O trabalho de Roman é metódico, físico e desprovido de sentimentalismo. Ele transporta corpos, prepara caixões, lida com a logística da morte com uma eficiência fria que espelha seu estado interior. Markovics filma essas rotinas com enquadramentos estáticos e uma paleta de cores dessaturada, conferindo uma dignidade austera ao processo e, ao mesmo tempo, sublinhando a distância emocional do seu protagonista. O silêncio predomina, quebrado apenas pelos sons funcionais do trabalho e por diálogos curtos e pragmáticos. Nesse ambiente, a morte não é um evento dramático, mas uma constante administrativa, uma burocracia do fim. Para Roman, um jovem que nunca aprendeu a viver, o contato diário com os que já não vivem opera de uma forma inesperada. Ele não se assusta; ao contrário, parece encontrar uma espécie de paz na quietude irrevogável dos corpos que manuseia.

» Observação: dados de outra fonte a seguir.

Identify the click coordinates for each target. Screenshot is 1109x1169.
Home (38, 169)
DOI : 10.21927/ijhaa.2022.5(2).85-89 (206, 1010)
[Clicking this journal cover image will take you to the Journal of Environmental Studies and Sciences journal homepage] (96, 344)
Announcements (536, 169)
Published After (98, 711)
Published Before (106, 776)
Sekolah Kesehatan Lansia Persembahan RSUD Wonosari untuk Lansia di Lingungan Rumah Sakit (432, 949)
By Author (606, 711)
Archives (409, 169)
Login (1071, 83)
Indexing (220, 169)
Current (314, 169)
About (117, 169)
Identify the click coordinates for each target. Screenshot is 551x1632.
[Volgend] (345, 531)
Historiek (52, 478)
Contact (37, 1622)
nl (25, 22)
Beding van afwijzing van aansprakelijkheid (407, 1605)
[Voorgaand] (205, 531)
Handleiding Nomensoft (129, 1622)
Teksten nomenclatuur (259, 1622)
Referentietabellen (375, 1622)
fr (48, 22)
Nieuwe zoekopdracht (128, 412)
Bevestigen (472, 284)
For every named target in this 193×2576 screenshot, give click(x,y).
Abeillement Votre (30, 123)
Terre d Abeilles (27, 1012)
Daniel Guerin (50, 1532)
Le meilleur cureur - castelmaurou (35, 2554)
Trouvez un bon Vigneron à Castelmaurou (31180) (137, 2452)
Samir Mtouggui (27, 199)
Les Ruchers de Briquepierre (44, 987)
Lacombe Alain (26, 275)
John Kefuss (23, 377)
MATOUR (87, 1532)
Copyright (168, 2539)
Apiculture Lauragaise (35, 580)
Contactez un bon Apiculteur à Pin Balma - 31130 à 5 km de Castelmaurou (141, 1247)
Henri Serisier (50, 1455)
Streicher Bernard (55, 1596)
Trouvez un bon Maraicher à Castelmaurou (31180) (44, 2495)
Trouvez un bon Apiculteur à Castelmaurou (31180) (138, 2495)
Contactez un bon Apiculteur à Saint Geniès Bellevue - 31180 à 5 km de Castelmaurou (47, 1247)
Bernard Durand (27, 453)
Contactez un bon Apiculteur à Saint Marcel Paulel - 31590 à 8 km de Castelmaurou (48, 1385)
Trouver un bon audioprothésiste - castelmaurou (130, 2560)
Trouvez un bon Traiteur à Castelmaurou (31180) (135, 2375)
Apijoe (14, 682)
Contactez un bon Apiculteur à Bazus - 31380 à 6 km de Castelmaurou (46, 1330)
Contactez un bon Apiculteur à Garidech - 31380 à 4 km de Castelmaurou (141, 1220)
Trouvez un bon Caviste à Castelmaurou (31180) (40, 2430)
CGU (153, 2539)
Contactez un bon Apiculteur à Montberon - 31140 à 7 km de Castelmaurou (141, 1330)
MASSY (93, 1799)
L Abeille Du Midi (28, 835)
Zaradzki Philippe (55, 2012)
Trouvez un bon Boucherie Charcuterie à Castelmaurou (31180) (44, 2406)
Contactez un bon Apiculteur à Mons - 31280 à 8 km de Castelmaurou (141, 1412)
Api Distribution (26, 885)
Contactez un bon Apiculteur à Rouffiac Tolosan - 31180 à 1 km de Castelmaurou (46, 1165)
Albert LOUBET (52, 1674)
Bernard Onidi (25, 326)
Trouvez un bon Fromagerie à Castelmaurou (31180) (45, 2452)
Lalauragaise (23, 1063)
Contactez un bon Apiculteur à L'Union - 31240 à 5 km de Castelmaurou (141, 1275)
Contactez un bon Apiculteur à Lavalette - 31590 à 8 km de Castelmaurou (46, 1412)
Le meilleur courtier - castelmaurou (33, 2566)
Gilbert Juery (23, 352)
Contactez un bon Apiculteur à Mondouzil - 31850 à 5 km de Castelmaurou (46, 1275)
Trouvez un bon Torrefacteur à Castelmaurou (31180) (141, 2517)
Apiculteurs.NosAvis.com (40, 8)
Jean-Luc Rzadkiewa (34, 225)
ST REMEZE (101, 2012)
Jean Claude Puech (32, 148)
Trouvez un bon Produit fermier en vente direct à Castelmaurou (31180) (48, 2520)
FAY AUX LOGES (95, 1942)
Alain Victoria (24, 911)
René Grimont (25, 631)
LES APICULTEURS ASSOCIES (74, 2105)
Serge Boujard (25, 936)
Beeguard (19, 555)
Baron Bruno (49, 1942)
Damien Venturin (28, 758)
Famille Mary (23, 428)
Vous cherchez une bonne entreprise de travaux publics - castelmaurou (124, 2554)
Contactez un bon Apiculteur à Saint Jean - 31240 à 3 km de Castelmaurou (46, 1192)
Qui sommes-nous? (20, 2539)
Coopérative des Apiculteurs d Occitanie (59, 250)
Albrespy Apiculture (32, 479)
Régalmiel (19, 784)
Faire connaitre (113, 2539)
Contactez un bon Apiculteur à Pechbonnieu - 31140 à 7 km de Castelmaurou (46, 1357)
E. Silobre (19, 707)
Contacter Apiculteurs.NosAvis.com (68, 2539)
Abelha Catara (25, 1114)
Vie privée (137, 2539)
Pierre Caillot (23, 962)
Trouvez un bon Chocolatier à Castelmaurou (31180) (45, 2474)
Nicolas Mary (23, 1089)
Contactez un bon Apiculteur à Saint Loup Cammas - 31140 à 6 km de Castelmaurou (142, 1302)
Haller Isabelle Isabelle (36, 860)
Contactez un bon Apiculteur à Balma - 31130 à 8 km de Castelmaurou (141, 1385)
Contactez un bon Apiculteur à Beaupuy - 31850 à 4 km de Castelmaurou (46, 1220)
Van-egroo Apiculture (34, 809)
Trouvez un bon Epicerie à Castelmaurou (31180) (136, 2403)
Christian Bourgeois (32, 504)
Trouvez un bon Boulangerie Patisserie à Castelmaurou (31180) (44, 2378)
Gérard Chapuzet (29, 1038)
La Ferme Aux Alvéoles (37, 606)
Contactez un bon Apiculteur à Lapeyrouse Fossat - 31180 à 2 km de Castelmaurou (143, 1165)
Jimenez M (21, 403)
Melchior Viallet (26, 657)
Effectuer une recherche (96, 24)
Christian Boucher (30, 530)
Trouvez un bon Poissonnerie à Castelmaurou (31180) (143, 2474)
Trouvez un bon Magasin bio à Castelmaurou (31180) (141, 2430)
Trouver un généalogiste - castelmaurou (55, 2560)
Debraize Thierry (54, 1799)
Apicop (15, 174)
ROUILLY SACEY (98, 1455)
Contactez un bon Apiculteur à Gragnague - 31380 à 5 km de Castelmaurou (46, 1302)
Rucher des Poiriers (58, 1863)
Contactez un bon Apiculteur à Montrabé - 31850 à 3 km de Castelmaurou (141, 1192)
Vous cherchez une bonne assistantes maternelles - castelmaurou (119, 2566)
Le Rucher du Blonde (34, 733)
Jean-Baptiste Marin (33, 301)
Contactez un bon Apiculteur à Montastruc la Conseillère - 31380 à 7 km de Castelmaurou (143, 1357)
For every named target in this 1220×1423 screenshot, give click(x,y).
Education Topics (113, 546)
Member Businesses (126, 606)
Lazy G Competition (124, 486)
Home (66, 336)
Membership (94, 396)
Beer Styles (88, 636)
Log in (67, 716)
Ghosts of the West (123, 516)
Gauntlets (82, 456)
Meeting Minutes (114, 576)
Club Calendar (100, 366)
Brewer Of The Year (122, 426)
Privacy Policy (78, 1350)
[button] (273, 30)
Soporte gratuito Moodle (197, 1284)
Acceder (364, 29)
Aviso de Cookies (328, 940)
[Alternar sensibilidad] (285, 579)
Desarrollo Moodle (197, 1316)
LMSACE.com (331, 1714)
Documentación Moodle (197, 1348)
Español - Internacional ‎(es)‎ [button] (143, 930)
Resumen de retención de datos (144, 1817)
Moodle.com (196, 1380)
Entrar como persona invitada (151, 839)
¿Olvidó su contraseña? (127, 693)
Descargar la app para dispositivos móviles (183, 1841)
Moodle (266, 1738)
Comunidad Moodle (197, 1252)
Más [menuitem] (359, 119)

O ponto de inflexão da trama ocorre quando Roman se depara com o corpo de uma mulher que compartilha seu sobrenome. Essa coincidência factual perfura sua armadura de indiferença e acende uma faísca de curiosidade. A possibilidade de que aquela mulher seja a mãe que o abandonou na infância o lança em uma busca por seu próprio passado. A investigação que se segue não é a de um detetive, mas a de alguém que tenta montar o quebra-cabeça da sua própria origem, peça por peça, a partir de fragmentos de memória e arquivos burocráticos. A busca pela mãe se torna um motor para a ação, forçando Roman a interagir, a perguntar, a sentir algo para além do vazio. A performance de Thomas Schubert é central para o filme, construída em pequenos gestos, em um olhar que lentamente adquire profundidade, em uma postura corporal que transita da rigidez defensiva para uma vulnerabilidade hesitante.
A direção de Markovics demonstra uma maturidade e um controle notáveis. Ele evita qualquer artifício melodramático, confiando na força de sua premissa e na expressividade contida de seu elenco. O filme se alinha com uma certa tradição do cinema europeu, particularmente o austríaco, que privilegia a observação rigorosa em detrimento da catarse emocional. A abordagem de ‘Breathing’ pode evocar o conceito de facticidade existencial, a noção de que somos “lançados” em um mundo e em circunstâncias que não escolhemos. Roman foi lançado em uma vida de abandono e delinquência. Seu percurso no filme não é sobre apagar esse passado, mas sobre confrontar essa condição dada e, a partir dela, começar a projetar um futuro, a fazer escolhas autênticas. O ato de aprender a respirar, simbolizado pelas suas aulas de natação, torna-se uma metáfora poderosa para esse processo: um esforço consciente e físico para controlar o próprio corpo e, por extensão, a própria vida.
Ao final, ‘Breathing’ se revela uma obra sobre a assunção de responsabilidade. A responsabilidade não apenas pelo crime que o colocou no reformatório, mas pela sua própria existência. A conexão com os mortos ensina a Roman o peso da vida, e a busca pela mãe o força a encarar as fundações de sua identidade. O filme não oferece conclusões fáceis ou transformações milagrosas. Em vez disso, apresenta o retrato preciso e profundamente humano de um jovem aprendendo a ocupar seu espaço no mundo, um processo tão fundamental, difícil e necessário quanto o simples ato de inspirar e expirar. É um cinema que confia na inteligência e na sensibilidade do espectador para encontrar ressonância na sua quietude e na sua honestidade brutal.